Interview with Professor Darrick Hamilton

Nicole Yeager, News Editor

On Wednesday, Feb. 12, the University invited Darrick Hamilton to continue the Griot Institute’s Spring Series of lectures and performances from established guests. A griot is “a central figure in many West African cultures” where many functions and talks are held. The University’s Griot Institute for the Study of Black Lives and Cultures follows this mission of interdisciplinary exploration of the aesthetic, artistic, and scholarly enterprise of Africana communities.

Each year, the institute offers a lectureship series in the spring semester that addresses a specific question or issue of concern prominent to Africana Studies. The Spring Series this semester is titled: “Black Radical Thought & Art —Multidisciplinarily Considered.” The series was inspired by W.E.B. Du Bois’ quote that “ the problem of the twentieth century is the problem of the color line” and the constellation of thought referred to as black radical thought.

In an interview with The Bucknellian, Hamilton shared insight on the personal beliefs underlying his work and the key messages he hopes students will take away from the talk. 


Could you tell me a bit about your background and some of the factors you believe shaped who you are today? 

I grew up in Brooklyn, N.Y., and I went to a pretty elite private school my whole life. It’s called Brooklyn Prep School, and it’s a Quaker school. The Quakers, in my view, have a really good view on education because they emphasize ethics and have a good orientation towards social justice. I also grew up in Bedford Stuyvesant before the current iteration of gentrification, so I feel like I had exposure to a diverse set of experiences involving myself as well as other people from different backgrounds as a result of my school and my home neighborhood. It became crystal clear to me that people are fundamentally similar in terms of their aspirations, and the key component that leads to differences is their resources and exposure growing up.

Where did you go to school and what did you study? 

Right after high school, I attended Oberlin College in Ohio and I studied economics. I chose this field because I rejected poverty, so I wanted to make sure that I had a major that would facilitate a career where I would be economically secure. While pursuing economics, I realized that I could fulfill my interest and also have a comfortable lifestyle. I also realized that I have a love for learning and wanted to continue to be involved with academics. 

I read that you study inequality through the lens of economics. Could you give a brief summary explaining the key points of your work? 

I am firmly committed to economics as my primary discipline, but I also know that this discipline has not done a good job of explaining persistent group-based inequality, such as racial inequality, gender inequality, ethnic inequality; the discipline is dominated by an ideology that treats individuals as agents trying to maximize their well-being without a good concept and understanding of power, and the way that power and resources can be used to impact relationships. So, I realized that I need to pursue other disciplines in order to have a fuller, better understanding of inequality — both why it exists and how we can address it. 

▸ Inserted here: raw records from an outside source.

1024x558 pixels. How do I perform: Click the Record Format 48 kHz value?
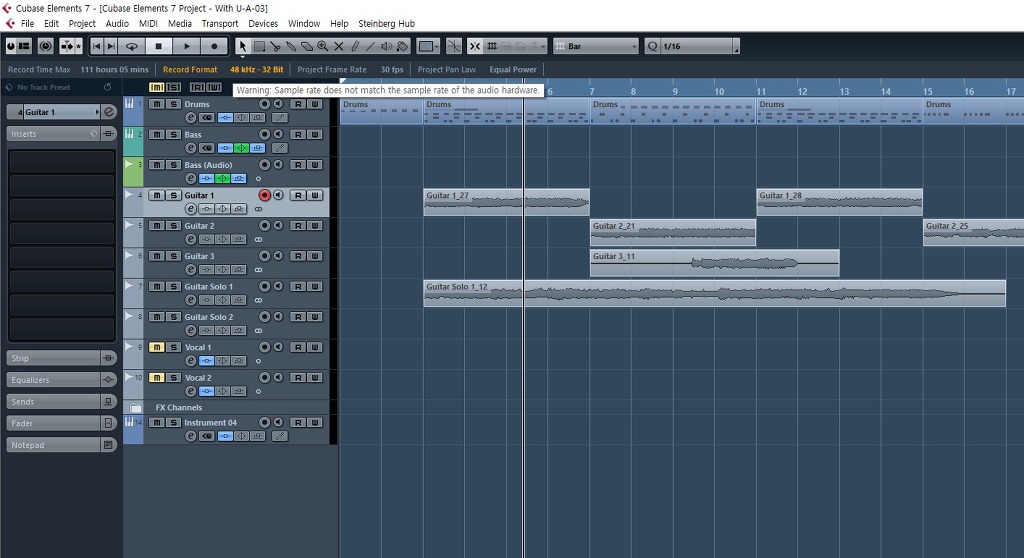257,70
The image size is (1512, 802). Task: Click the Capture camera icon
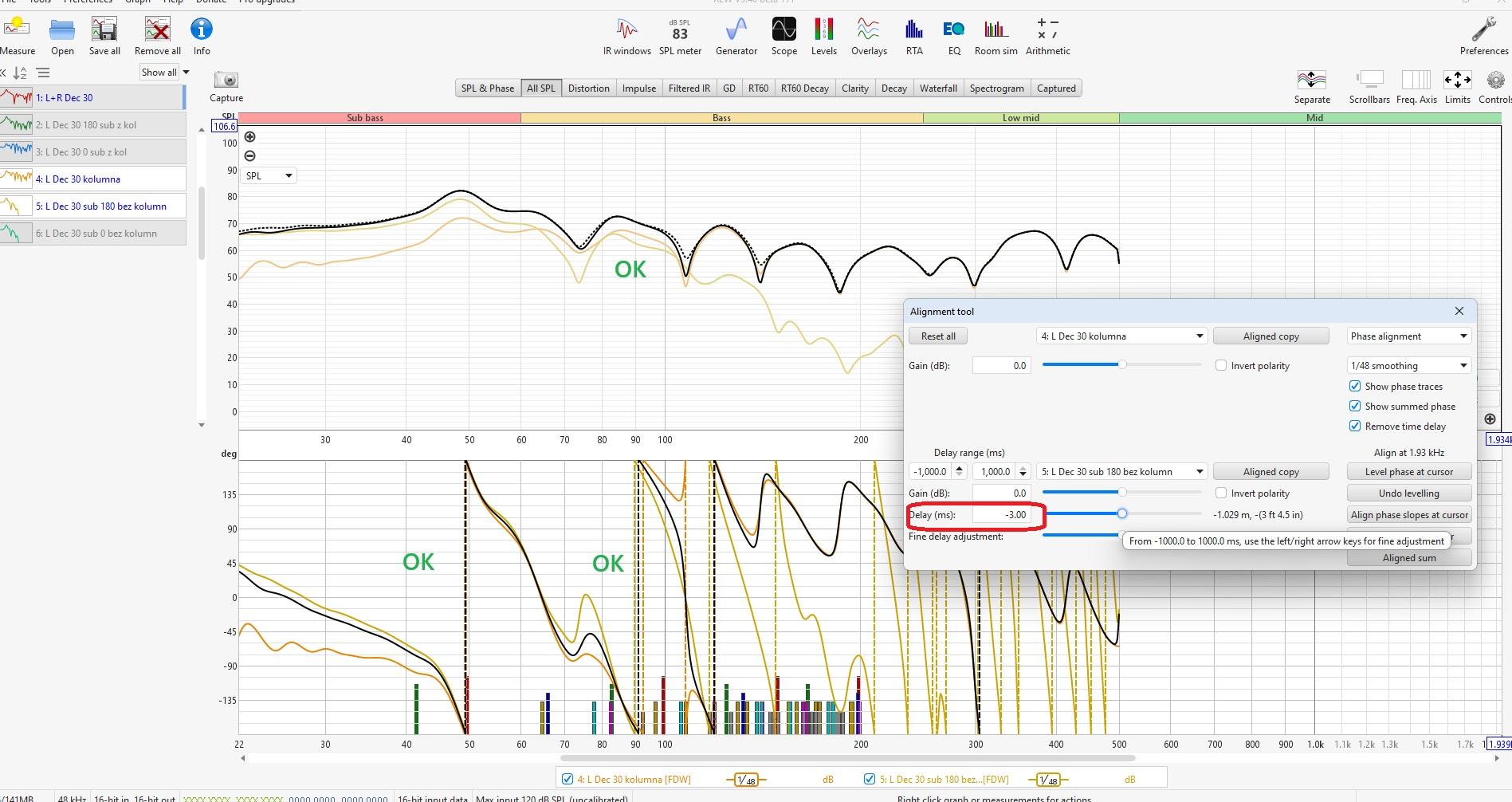(x=226, y=81)
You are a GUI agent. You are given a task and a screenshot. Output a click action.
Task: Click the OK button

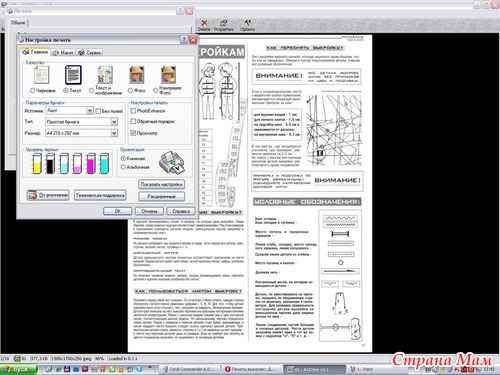[118, 211]
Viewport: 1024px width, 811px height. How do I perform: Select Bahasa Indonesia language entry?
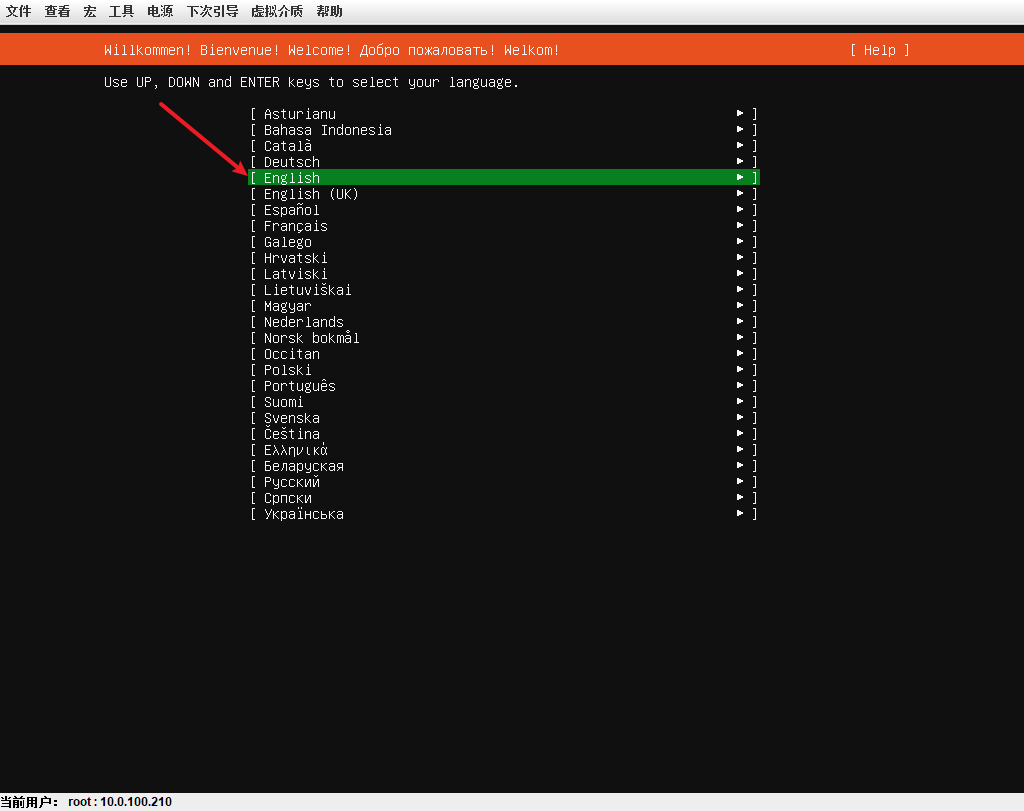(x=504, y=130)
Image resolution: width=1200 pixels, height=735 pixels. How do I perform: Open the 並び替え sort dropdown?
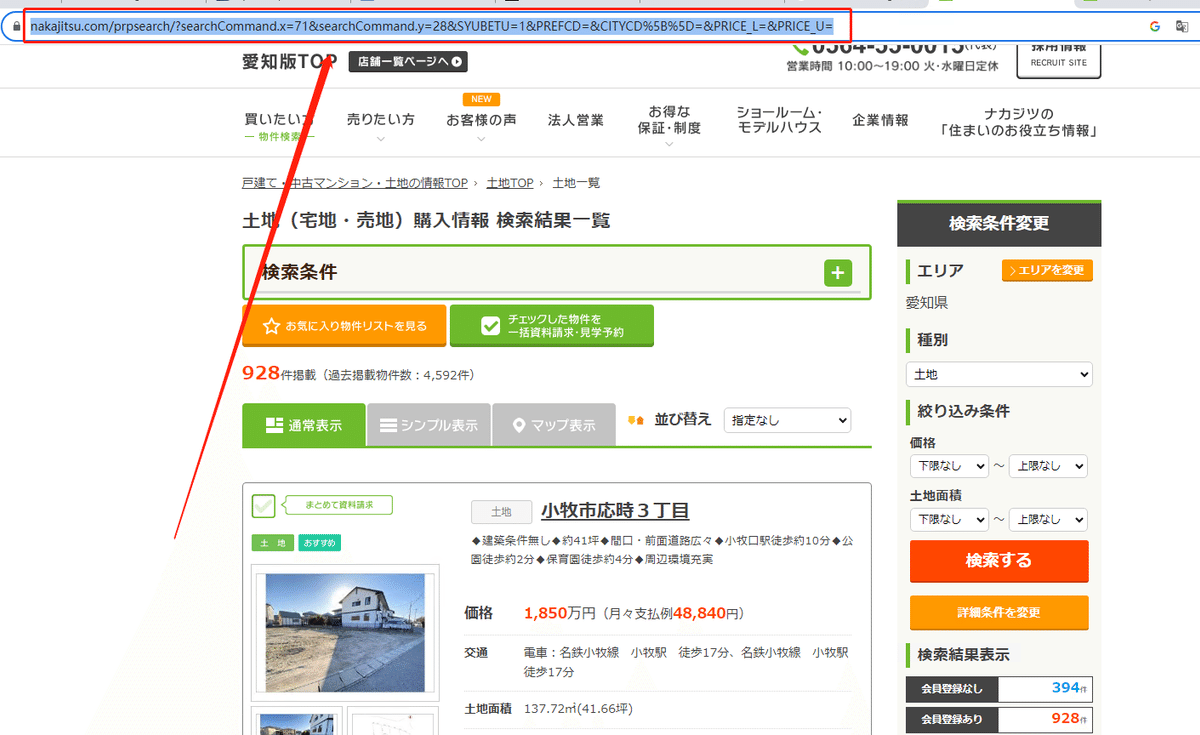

What is one project or endeavor that you’ve completed and consider to be the most valuable or remarkable? 

That’s a difficult question. I would say, broadly speaking, expanding the boundaries of the way in which we understand economics to, not only help redefine scholarship but ultimately to change how society conceives of relationships between government, people and firms. Right now, I feel like a lot of my work has potential political implications and I think we are in a political moment where we are re-conceiving the role of economics in defining people’s lives.

Your talk is titled “Breaking Up the Paradigm of Racial Stratification and Iterative Concentration of Economic and Political Power.What are the main points that you will be presenting tonight? 

I’m going to talk about how race is not an issue, but a pillar in the relationship between economic and political concentration. And likewise, to figure out how we can build broad coalitions between different identity groups — whether it’s sexual orientation, disability status, gender, race, ethnicity — so as to have a moral economy, and to think about the essential goods and services that people need in their lives to thrive and how do we ensure that we have them. And that would be things like health care, education, food, a guaranteed income — if I were to sum that up, I would say, an economic bill of rights. 

Do you believe there is a significance in sharing your work with college students? 

I think that, first off, the younger age group is leading the way. They are starting to facilitate a social movement to move us out of the paradigm that we have been in for the last 50 years of relying solely on deregulations and marketized solutions to affect how we live in society. From my perspective, it’s important to connect with them, not as necessarily a voice of authority but to effect change. Secondly, universities have a sense of moral responsibility to lead in this endeavor, particularly as related to research in understanding relationships and phenomenon. 

What are the key messages that you hope people will take away from your talk and implement into their own thinking on these topics going forward? 

To understand the power of people. To understand that if we’re talking about group-based inequality, pursuing it from a deficit model is not a correct way of understanding it and rather grounding it in resource and structure. And the last point would be that applying public power to counterbalance some of the existing concentrations at the time is something that we are equipped to do and will do. 


Professor Hamilton was the second notable figure in this year’s Griot Spring Series, following the visit of American poet, writer, commentator, activist and educator Nikki Giovanni in January. In the next two months, the University can look forward to visits from African-American playwright Antionette Nwandu, Professor Dayo Gore and American poet and novelist Ishmael Reed to continue the discussion on black radical thought.